The Lorenz Attractor: A Portrait of Chaos

Lorenz’s computer model distilled the complex behavior of Earth’s atmosphere into 12 equations — an oversimplification if there ever was one. But the MIT scientist needed something even simpler if he hoped to get a better look at the tantalizing effects he glimpsed in his simulated weather. He narrowed his problem to a single atmospheric condition known as rolling fluid convection. Convection occurs on a large scale when the sun heats air near Earth’s surface faster than air higher in the atmosphere or over bodies of water. As a result of this uneven heating, warmer, lighter air rises as cooler, heavier air sinks. This in turn creates large circular “rolls” of air.

Convection also can occur on smaller scales — in cups of hot coffee, in pans of warming water or in rectangular metal boxes heated from below. Lorenz imagined this latter small-scale example of rolling convection and set about deriving the simplest equations possible to describe the phenomenon.

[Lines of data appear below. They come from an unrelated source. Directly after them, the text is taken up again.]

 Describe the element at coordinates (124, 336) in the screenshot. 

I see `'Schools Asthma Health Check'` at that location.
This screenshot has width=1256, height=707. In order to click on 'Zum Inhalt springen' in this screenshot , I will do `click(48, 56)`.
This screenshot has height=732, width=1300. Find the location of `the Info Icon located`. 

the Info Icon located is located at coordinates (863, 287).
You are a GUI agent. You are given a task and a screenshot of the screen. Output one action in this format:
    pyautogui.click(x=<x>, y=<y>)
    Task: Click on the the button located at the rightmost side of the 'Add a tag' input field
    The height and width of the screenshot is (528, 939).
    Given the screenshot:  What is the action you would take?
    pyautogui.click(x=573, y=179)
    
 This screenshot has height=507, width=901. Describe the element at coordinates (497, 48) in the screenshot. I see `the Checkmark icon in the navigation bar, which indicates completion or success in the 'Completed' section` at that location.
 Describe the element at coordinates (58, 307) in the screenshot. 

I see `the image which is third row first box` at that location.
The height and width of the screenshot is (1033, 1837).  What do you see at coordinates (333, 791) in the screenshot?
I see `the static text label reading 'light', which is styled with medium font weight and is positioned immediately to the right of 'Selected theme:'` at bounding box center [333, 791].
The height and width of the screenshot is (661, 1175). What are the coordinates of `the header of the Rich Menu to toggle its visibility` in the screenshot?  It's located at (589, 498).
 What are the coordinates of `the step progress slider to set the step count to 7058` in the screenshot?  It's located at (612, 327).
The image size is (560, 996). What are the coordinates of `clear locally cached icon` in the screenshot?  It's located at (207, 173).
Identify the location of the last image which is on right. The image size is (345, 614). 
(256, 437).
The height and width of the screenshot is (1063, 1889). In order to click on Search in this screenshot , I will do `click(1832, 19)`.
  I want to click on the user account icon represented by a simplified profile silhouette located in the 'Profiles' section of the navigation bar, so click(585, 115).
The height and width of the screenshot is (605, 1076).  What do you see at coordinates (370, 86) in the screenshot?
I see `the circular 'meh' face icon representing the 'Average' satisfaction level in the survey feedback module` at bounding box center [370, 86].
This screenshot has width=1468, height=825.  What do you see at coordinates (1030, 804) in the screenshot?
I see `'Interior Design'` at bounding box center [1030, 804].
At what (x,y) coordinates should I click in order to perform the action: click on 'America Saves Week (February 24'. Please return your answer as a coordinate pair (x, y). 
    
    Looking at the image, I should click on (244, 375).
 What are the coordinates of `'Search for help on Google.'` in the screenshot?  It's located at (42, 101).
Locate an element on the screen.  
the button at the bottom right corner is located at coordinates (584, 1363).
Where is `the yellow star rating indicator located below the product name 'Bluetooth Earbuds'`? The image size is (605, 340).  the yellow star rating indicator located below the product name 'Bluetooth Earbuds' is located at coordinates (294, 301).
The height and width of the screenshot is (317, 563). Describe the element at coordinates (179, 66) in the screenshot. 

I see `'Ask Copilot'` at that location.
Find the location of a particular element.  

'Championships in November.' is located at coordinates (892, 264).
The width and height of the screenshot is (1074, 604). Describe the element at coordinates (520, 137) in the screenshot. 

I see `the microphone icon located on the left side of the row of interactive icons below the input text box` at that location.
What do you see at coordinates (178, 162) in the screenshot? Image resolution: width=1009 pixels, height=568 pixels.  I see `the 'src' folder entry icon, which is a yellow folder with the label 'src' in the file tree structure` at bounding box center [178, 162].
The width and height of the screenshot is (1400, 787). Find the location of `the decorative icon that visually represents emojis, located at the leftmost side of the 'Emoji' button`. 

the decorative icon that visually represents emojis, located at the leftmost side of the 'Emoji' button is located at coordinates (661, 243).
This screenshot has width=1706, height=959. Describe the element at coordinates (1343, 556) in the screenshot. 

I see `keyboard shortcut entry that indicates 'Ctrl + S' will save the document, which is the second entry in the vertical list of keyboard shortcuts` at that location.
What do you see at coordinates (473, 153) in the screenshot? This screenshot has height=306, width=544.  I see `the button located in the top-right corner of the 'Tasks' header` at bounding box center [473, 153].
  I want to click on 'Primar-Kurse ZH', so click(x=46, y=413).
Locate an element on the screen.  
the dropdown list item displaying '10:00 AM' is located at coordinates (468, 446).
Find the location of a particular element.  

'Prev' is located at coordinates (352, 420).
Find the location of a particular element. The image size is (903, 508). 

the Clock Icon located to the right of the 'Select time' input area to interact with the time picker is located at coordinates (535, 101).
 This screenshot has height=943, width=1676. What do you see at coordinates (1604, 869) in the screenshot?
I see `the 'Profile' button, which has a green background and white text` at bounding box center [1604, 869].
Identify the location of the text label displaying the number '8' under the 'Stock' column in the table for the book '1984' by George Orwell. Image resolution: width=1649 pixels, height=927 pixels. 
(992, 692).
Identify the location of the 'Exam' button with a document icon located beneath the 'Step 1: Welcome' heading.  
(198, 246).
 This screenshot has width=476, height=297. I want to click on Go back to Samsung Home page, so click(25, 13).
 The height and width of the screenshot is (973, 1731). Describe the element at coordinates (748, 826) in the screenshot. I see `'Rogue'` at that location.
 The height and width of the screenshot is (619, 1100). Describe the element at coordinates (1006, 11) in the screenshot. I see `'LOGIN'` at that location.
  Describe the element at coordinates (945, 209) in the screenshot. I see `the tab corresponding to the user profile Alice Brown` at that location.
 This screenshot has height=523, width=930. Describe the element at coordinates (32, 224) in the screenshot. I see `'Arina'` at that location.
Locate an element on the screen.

PHOTO COURTESY OF NASA. MUST CREDIT NASA. Photos from Hubble – The Glowing Eye of NGC 6751.

Chaos Today

For a while, in the 1980s and early 1990s, chaos was touted as the next big revolution in science, on par with quantum mechanics. Storytellers embraced its principles and worked them into their novels, films and plays. Almost everyone remembers how “Jurassic Park” treated chaos, with self-proclaimed chaotician Ian Malcolm letting drips of water run along Ellie Sattler’s hand to prove that the liquid never takes the exact same path. In the Michael Crichton novel, which came out in 1990, chaos takes on even greater thematic importance. Crichton organizes the book into iterations, just like the iterations used to generate bifurcation diagrams and fractals. And Malcolm provides much deeper insights into the science of chaos than his onscreen persona:

You’re going to engineer a bunch of prehistoric animals and set them on an island? Fine. A lovely dream. Charming. But it won’t go as planned. It is inherently unpredictable. We have soothed ourselves into imagining sudden change as something that happens outside the normal order of things. An accident, like a car crash. Or beyond our control, like a fatal illness. We do not conceive a sudden, radical, irrational change as built into the very fabric of existence. Yet it is.

Medicine may be the next frontier to benefit from the insights of chaos. For example, physiologists have discovered that cardiac rhythm is extremely sensitive to initial conditions and that when heart rate becomes highly regular, the muscle tissue is less capable of adapting to demands, predisposing a person to arrhythmias and myocardial infarction. Researchers also suspect chaotic behavior in brain function and are trying to find links between a patient’s cognitive power and his or her electroencephalogram (EEG), the record of brain activity produced by electroencephalography. Is it possible that your ability to perceive and analyze information is related to the fractal dimension of your EEG?

Perhaps one day, thanks to chaos, we’ll know the answer. But don’t count on getting any closer to having a reliable 10-day forecast. As much as we hate to admit it, some things are simply beyond the grasp of our Newtonian science.